AVAILABLE DATA: Begin

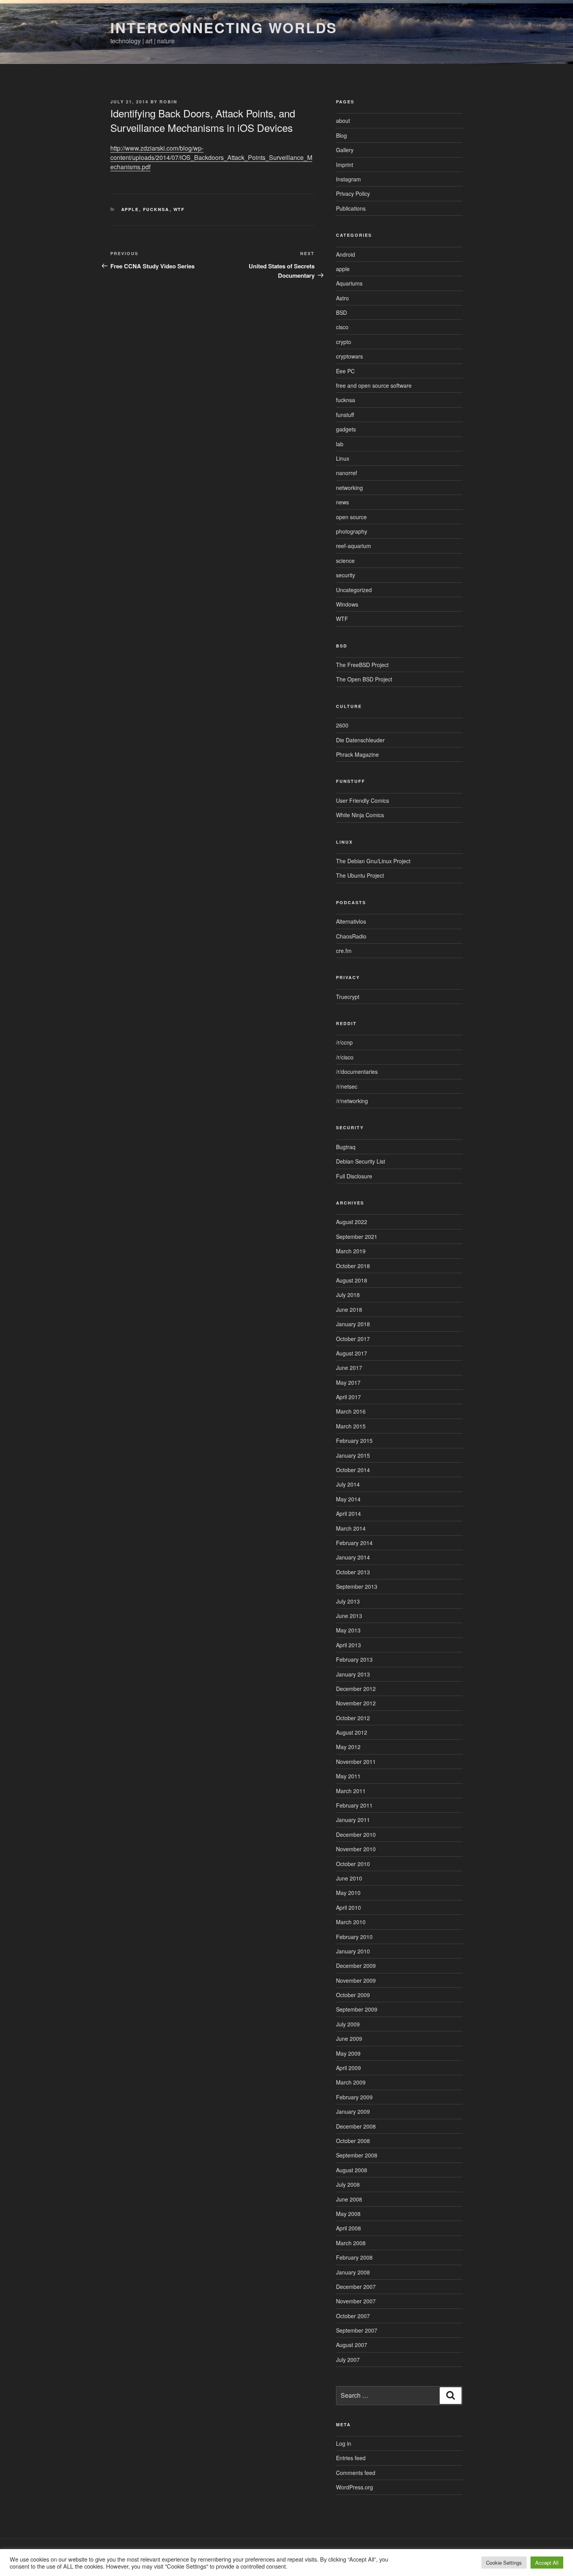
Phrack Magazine (357, 754)
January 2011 (353, 1820)
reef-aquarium (353, 546)
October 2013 (353, 1572)
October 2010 (353, 1864)
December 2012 (356, 1688)
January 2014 (353, 1557)
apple (130, 209)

AVAILABLE DATA: End

PROBLEM TO WORK ON -> Copy, exactly and with nothing added, the lines from the one containing "reef-aquarium (353, 546)" through the end of the records.

SOLUTION TO THE PROBLEM ->
reef-aquarium (353, 546)
October 2013 (353, 1572)
October 2010 (353, 1864)
December 2012 (356, 1688)
January 2014 (353, 1557)
apple (130, 209)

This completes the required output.